▶ **What the exercise asks**: Continue the forum thread on chamber vacuum sealers from the point where it stops.

▶ **Text extract**:
# Chamber Vacs



## Bill13 (Feb 10, 2014)

Still looking at chamber vacs and have found one I really think fits the bill, the VacMaster VP-120. It's pretty new so there are no reviews out on it, at least none I could find - anybody here have one or used one?

It looks like an upgrade over the VP-112 because the lid is glass and I like the small footprint. On the negative side the chamber is a bit smaller.


----------



## AFKitchenknivesguy (Feb 10, 2014)

They look like the same specs except for a few measurements. I think the lid for the 112 is pretty solid even if it's plastic, I don't know what the glass lid would do to improve it. I didn't see the weight for the 120, but the 112 weighs 50lbs and is one of the reasons people buy it; they can move it when not in use. Sounds like space is important to you, but it's also a couple of hundred dollars more for the same internals. Good luck with your choice.


----------



## Ucmd (Feb 11, 2014)

I got the vac master vp 210. It rocks.


----------



## foodaholic (Feb 11, 2014)

Ucmd said:


> I got the vac master vp 210. It rocks.



Where did you buy yours from? Do you find yourself wishing you had a little bigger chamber at all?


----------



## Bill13 (Feb 11, 2014)

On Amazon there were enough people saying their lids had developed cracks which was affecting their ability to pull vacuum to concern me. VacMaster was giving them new ones free of charge but I was thinking what happens when it's out of warranty.

The size is more important to me wife - in this case smaller is better We are planning on keeping it out on the counter and wanted something that did not come out all the way to the edge. The 120 weighs about 4 pds more so no worries there.

I'm not happy with the difference in price. The cheapest I can find it is for 799, and you are right the VP112 is only 549, although I think that is a recent drop as I thought they were more like 649 when I first started looking around 6 months ago.


----------



## Bill13 (Feb 11, 2014)

The vp215 is what I would really like to get but at 84 pds I'm not sure. I need to revisit the 210 - it's cheaper that the 120 which makes no sense to me.


----------



## rahimlee54 (Feb 12, 2014)

Poly Science 300 is what I am waiting for. It has a % vacuum and is made by minipack if my memory serves me correctly. I want to see a few reviews of it but I will probably grab that one. It still has a sealed pump and isn't very fast but its decently priced.


----------



## Bill13 (Feb 12, 2014)

rahimlee54 said:


> Poly Science 300 is what I am waiting for. It has a % vacuum and is made by minipack if my memory serves me correctly. I want to see a few reviews of it but I will probably grab that one. It still has a sealed pump and isn't very fast but its decently priced.

▶ **Data**:
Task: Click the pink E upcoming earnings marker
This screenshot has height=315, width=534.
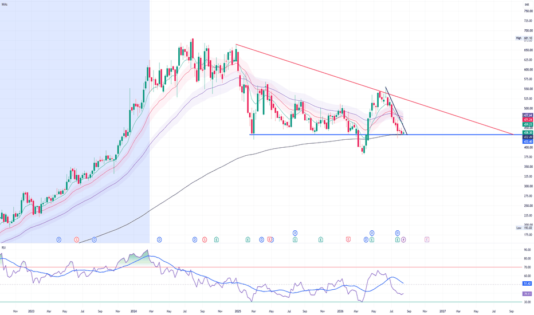Action: coord(427,240)
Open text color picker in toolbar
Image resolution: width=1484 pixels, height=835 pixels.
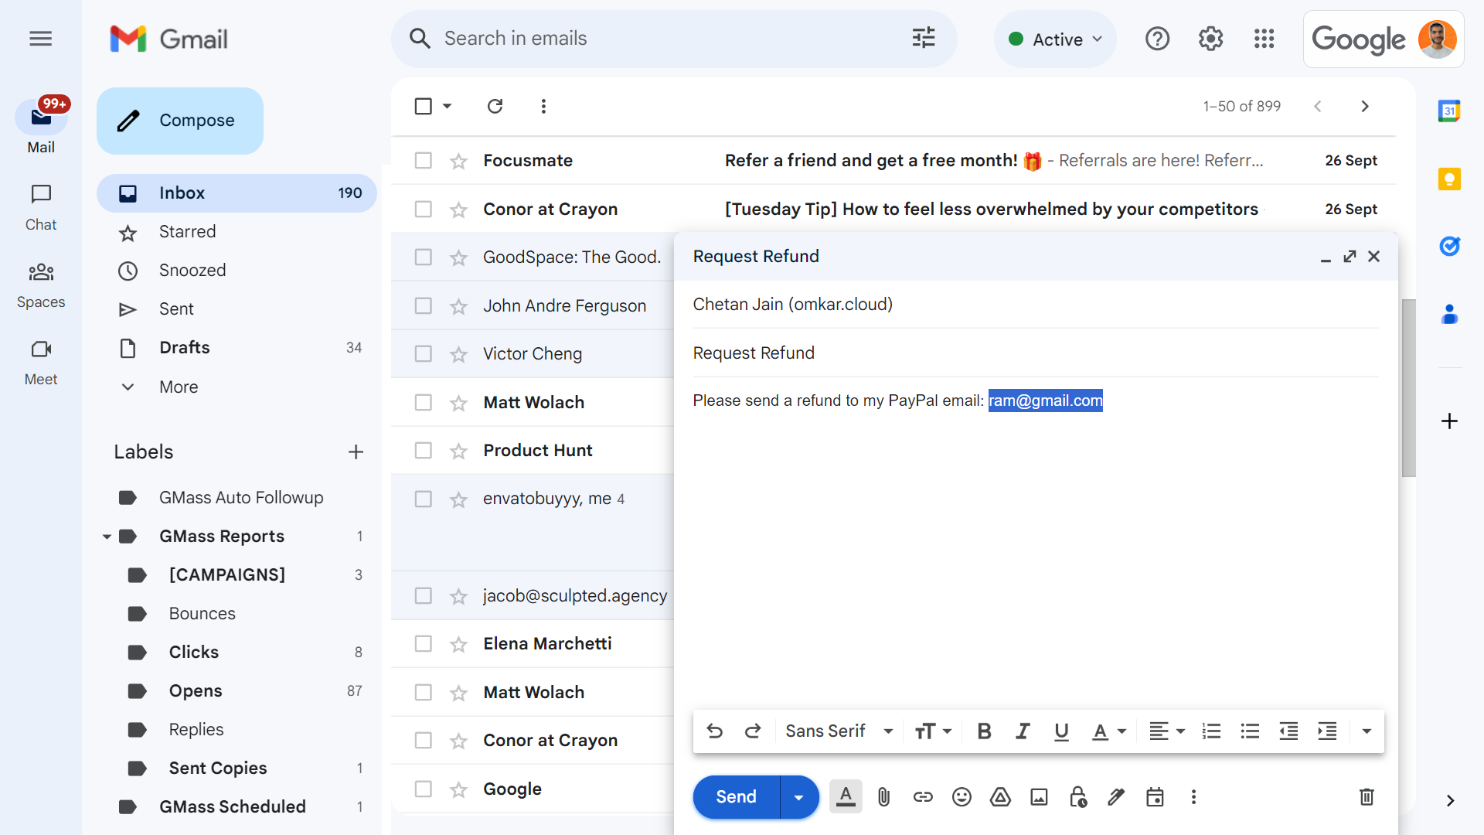click(1108, 731)
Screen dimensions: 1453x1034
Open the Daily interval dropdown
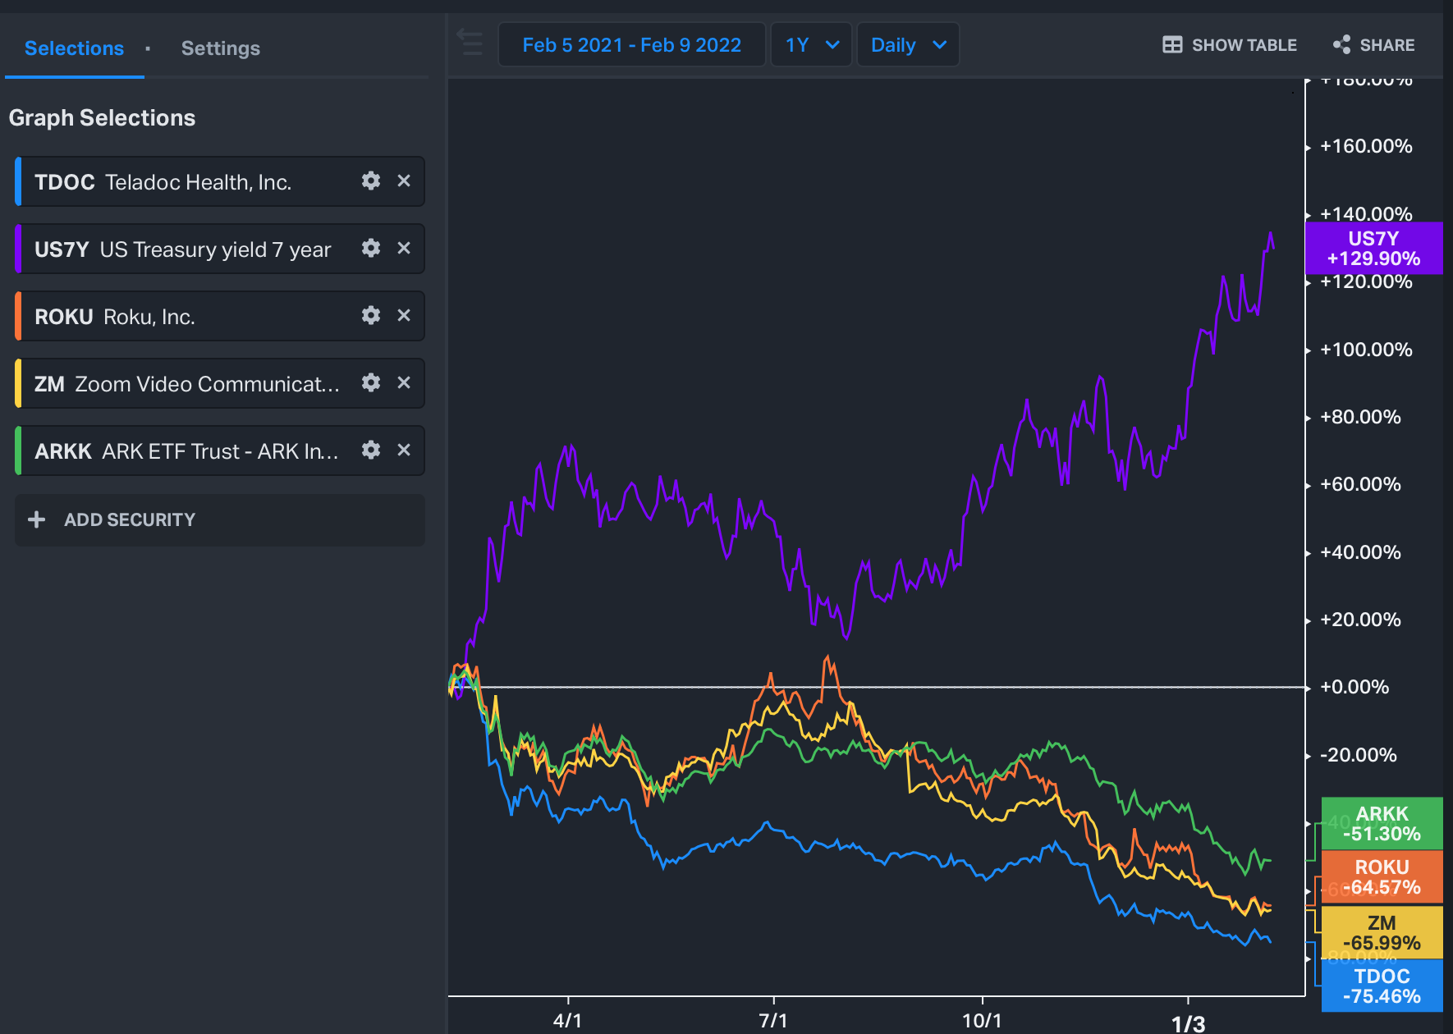tap(908, 45)
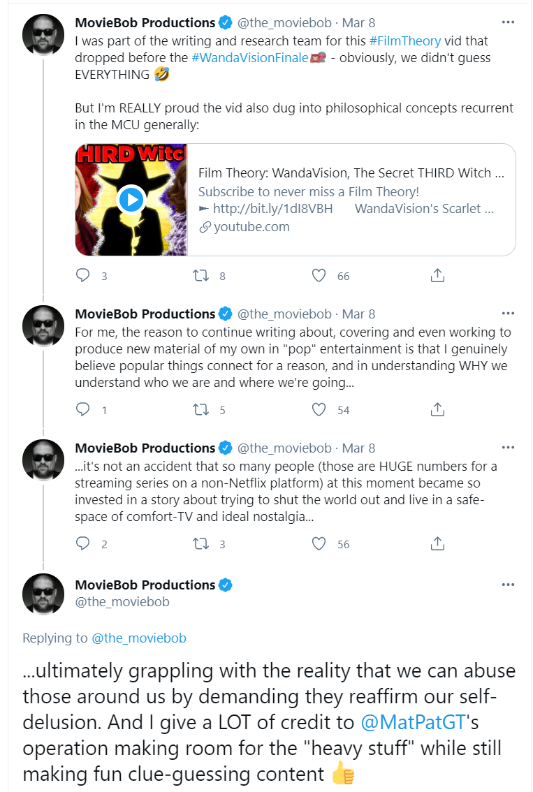This screenshot has height=792, width=533.
Task: Open the #FilmTheory hashtag
Action: (x=405, y=41)
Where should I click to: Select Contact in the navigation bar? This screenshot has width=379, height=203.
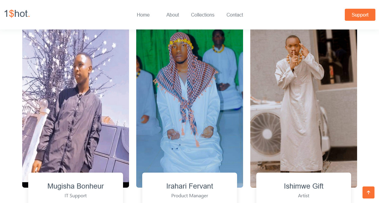[235, 15]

▶ **Response**:
I like the 3 preset buttons, the external vacuum port, and the marinade feature. Not sure how much difference that really makes compared to just leaving it sealed under vacuum for 15-20 minutes. Thanks for muddying the waters:biggrin: On the downside it was pretty loud in the video. For 1,000 I personally would probably spring for the VP215, it's an oil machine which makes for quicker seal times at a lowed db.


----------



## rahimlee54 (Feb 12, 2014)

Opps the poly science is its own unit, the minipack I am thinking of is here Click . It should be out this summer.


----------



## Bill13 (Feb 14, 2014)

The minipack one looks nice. Wonder when it will really come out? Then wait for reviews and then modifications to the units after they have been out in the field for about 6 months. I can handle delayed gratification but it might be too long for me, sigh.


----------



## rami_m (Mar 27, 2014)

so what should i get as a home cook on a budget? just wanted to try SV.


----------



## toddnmd (Mar 27, 2014)

rami_m said:


> so what should i get as a home cook on a budget? just wanted to try SV.



I have a similar question. I'm not looking to spend $500 on this item. What would people recommend in the $100-150 range? 

Right now I'm using the $22 ThriftyVac with ziploc bags. Sometimes I get a really good seal, sometimes not as good, but I think I'm getting better with a bit of practice and some technique improvements.


----------



## cheflarge (Mar 27, 2014)

Check out www.butcher-packer.com I used to work for them and they have some very reasonable priced "chamber" vac pac machines.


----------



## CoqaVin (Mar 27, 2014)

large they don't have any?


----------



## rami_m (Mar 27, 2014)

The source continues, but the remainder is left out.